◆ ASSIGNED TASK: When counting, include every line of the data that holds "dropdown", then state the total alone.

**** DATA PROVIDED

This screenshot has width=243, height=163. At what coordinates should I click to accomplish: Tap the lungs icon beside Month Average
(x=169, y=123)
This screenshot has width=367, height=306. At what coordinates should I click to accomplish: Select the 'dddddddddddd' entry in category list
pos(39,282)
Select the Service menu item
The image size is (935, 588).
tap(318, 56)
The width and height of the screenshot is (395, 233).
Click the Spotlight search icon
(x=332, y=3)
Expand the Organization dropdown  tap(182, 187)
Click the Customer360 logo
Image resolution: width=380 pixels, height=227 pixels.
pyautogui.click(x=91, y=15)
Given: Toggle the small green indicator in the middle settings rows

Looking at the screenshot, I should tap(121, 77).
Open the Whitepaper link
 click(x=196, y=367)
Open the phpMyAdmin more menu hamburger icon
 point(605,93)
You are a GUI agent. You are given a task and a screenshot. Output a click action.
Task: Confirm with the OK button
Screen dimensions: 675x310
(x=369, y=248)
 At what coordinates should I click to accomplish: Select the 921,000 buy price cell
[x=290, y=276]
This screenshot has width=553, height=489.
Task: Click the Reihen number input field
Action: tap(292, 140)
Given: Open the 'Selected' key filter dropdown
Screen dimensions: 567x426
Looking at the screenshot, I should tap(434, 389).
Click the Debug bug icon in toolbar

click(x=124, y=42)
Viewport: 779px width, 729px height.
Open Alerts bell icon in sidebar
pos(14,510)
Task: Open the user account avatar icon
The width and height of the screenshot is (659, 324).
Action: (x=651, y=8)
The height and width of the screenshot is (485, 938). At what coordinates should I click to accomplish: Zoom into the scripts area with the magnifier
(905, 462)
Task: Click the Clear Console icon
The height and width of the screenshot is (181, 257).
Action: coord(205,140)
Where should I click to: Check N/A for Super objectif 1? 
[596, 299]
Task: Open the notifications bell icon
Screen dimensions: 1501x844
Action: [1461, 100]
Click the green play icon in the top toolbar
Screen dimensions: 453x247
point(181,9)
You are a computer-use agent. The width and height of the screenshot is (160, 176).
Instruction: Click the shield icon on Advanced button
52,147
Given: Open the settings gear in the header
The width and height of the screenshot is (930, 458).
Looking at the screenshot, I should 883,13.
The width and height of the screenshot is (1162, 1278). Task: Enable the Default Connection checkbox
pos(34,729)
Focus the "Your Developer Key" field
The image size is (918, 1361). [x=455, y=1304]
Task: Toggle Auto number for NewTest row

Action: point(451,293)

********

◆ ANSWER BELOW: 2